* What you will do *
Give again only what runs from the line with "1107x1092 pixels." to the final line of the entries below, exactly as written and without pictures.

* Material shown *

--- START ---

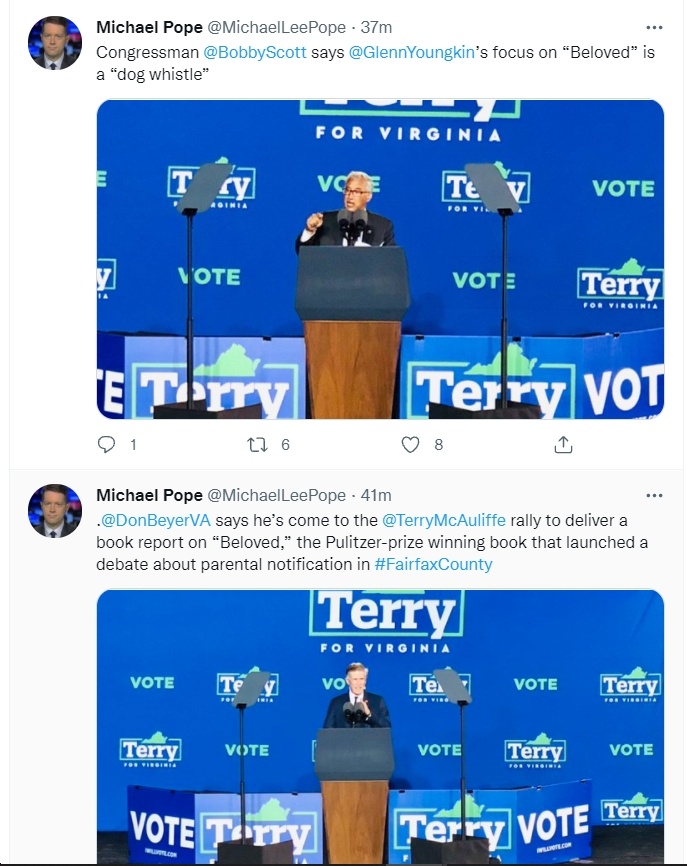This screenshot has height=866, width=687.
Task: Open the 37m timestamp of first tweet
Action: pos(376,27)
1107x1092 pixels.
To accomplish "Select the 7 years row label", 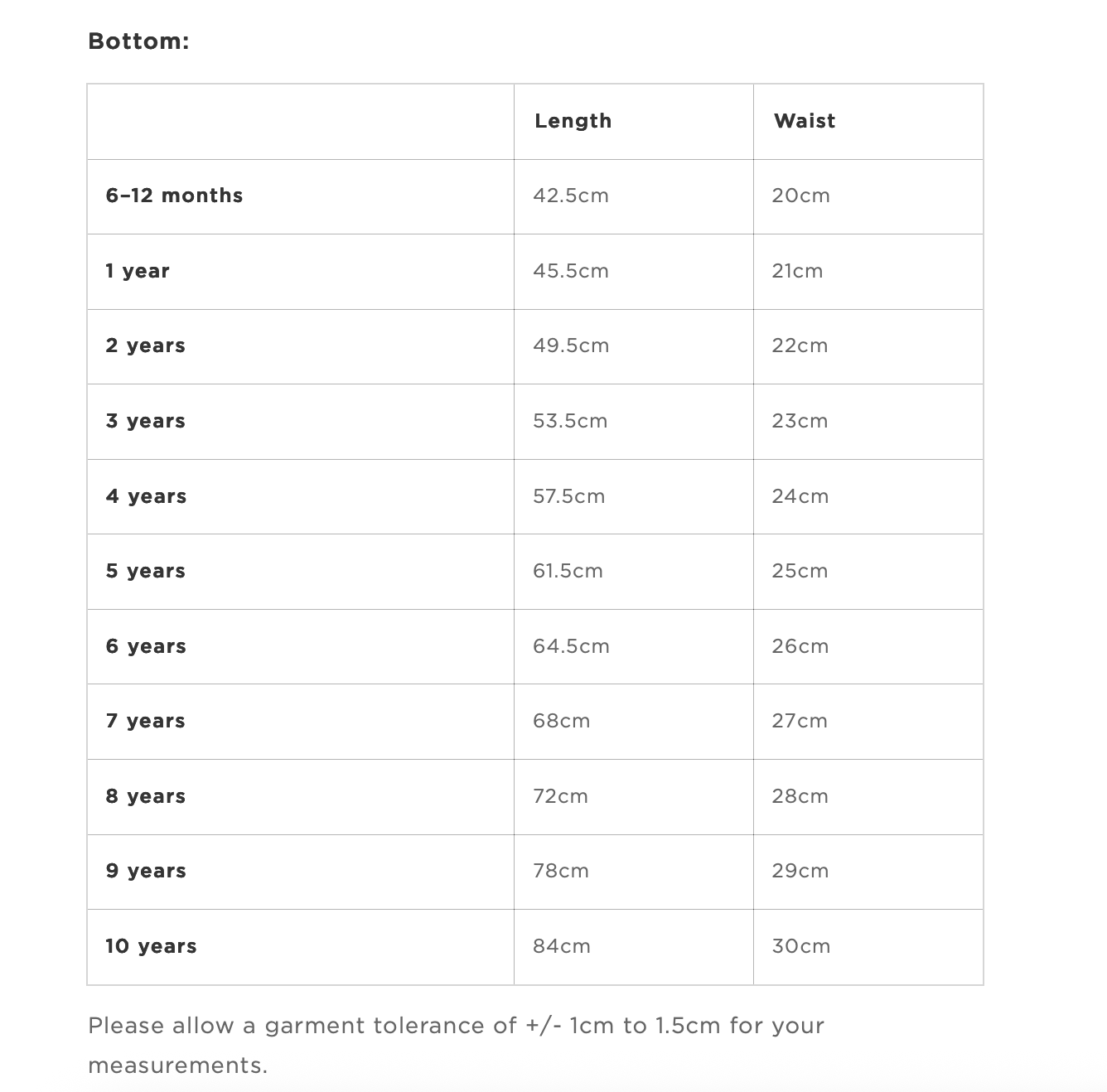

--- END ---

* Task response *
1107x1092 pixels.
To accomplish "Select the 7 years row label", 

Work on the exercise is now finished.